PORT-OF-SPAIN – COME Monday Prime Minister Dr Keith Rowley and his staff will move into Whitehall.
He will be the first prime minister to use it as his official office since it was closed for renovations because of leaking roofs and bad floors under the tenure of Patrick Manning in 2009.
Prime ministers have used Whitehall as the Office of Prime Minister since Dr Eric Williams. George Chambers, Arthur NR Robinson, Manning and Basdeo Panday have all used it. Only Kamla Persad-Bissessar had to use the Office of the Prime Minister in St Clair Avenue, St Clair.
Speaking at the reopening ceremony at Whitehall on Thursday, Rowley said his office took delivery of the structure from the Urban Development Company of Trinidad and Tobago (UDeCOTT).
He said UDeCOTT had done extensive repairs.
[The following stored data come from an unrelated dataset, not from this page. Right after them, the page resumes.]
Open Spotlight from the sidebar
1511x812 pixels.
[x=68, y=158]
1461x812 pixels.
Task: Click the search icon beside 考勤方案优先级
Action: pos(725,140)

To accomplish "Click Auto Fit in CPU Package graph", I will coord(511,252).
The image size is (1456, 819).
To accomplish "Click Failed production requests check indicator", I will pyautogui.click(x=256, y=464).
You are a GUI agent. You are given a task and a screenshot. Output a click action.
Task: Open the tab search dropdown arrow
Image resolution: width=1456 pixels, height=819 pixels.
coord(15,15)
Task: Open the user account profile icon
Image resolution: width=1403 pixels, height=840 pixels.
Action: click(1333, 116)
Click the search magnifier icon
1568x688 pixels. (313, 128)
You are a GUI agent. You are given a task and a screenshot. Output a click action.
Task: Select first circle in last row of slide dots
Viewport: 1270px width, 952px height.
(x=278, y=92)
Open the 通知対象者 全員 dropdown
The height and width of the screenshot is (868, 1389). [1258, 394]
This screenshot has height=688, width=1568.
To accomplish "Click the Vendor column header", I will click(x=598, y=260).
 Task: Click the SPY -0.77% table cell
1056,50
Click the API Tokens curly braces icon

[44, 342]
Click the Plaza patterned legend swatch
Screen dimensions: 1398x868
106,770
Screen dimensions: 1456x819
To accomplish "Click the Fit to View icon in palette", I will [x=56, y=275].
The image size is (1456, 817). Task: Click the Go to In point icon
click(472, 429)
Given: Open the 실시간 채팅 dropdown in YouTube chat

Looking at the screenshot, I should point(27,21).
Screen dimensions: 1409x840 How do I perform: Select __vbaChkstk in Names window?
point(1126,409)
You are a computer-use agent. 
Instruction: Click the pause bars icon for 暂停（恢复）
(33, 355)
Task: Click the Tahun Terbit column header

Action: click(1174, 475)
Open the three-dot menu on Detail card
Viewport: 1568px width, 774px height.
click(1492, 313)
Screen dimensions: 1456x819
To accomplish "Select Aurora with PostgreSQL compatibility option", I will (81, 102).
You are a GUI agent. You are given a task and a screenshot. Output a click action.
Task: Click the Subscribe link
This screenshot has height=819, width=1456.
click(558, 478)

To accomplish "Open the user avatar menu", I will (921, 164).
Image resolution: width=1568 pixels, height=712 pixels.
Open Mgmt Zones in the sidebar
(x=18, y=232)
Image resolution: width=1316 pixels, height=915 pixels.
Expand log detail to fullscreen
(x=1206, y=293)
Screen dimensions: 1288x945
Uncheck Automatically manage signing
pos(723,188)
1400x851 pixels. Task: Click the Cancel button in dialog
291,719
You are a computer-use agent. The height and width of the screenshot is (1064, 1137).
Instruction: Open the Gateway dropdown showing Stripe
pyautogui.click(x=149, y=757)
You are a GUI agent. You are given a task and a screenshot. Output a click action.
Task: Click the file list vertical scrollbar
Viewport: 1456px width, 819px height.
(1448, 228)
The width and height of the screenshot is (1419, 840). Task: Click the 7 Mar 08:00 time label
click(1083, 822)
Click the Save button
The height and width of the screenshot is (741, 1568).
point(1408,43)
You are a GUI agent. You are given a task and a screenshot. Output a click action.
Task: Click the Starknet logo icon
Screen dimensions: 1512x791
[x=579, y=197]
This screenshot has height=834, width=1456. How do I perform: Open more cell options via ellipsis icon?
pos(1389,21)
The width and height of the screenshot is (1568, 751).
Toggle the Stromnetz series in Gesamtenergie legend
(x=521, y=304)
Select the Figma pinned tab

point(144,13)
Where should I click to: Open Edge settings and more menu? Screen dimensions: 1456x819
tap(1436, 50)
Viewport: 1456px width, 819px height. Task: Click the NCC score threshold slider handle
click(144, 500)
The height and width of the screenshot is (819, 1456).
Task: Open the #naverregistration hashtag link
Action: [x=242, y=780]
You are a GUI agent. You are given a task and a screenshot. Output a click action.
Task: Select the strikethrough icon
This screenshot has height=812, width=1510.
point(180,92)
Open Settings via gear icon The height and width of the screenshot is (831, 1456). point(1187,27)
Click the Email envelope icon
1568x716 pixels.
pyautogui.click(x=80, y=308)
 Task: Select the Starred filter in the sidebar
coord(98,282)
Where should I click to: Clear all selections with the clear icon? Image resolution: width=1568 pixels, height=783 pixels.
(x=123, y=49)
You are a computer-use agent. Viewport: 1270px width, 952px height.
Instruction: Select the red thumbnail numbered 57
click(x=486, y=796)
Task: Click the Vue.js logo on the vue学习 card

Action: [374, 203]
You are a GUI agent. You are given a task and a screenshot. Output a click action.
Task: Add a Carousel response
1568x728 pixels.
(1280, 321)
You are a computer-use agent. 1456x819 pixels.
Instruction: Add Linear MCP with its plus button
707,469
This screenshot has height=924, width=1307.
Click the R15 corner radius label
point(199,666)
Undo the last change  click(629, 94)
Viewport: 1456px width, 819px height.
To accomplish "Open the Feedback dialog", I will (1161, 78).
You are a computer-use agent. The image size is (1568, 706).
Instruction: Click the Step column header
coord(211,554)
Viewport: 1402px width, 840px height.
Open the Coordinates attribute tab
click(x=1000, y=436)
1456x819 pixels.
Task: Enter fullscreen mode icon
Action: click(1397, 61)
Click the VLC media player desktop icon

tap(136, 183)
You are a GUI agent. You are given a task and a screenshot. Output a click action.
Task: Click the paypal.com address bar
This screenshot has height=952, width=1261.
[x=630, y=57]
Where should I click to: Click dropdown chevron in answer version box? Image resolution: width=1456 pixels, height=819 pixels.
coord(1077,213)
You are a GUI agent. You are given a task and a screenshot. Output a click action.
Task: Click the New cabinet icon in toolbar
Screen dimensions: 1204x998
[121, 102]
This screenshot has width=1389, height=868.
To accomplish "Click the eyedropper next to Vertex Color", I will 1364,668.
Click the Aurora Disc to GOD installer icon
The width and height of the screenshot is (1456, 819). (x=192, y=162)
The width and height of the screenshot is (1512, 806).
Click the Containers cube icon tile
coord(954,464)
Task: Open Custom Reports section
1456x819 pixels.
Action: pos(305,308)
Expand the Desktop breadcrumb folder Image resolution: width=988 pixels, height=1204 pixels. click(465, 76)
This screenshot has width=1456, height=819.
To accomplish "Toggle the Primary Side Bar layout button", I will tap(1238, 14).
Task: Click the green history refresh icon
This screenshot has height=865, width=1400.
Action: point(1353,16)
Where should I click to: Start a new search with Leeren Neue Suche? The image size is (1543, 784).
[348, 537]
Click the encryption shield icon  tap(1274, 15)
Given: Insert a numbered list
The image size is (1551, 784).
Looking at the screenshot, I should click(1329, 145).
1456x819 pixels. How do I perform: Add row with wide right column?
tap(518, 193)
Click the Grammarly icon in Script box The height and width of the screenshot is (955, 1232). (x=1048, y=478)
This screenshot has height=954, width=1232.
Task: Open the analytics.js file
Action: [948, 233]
Rowley said, “Today we accept from the contractors and the UDeCOTT staff, Whitehall, which the staff is beginning to move into, and over the weekend they will continue, and the prime minister will work here for the first time next week. Next Monday, the prime minister will come here to work for the first time in a very long, long time.”
Rowley defended the $32 million cost.
He said, “Symbolism is important, history is important because it connects you to who you are.”
Rowley said the committee to restore the country’s heritage buildings was also far advanced with the work on President’s House.
He said, “In the not-too-distant future I trust that Her Excellency would invite some of us to the reoccupation to another iconic building, President’s House, which is to be reopened and made available for occupancy in the very near future.”
Rowley said the chambers currently occupied by the Parliament at the Waterfront will be converted into civil courtrooms when the Parliament returns to the Red House later this year.
“These civil courts will allow the Hall of Justice to be used solely for criminal matters,” he said.
He said restoration work, being done by engineers from Cuba, on Mille Fleurs was also progressing well.
Whitehall, built in 1904 and called Rosenweg, is the second northernmost of the Magnificent Seven buildings and was a private house until it was purchased by the Government of Trinidad and Tobago in 1954.
It was built by Joseph Leon Agostini, a cocoa planter.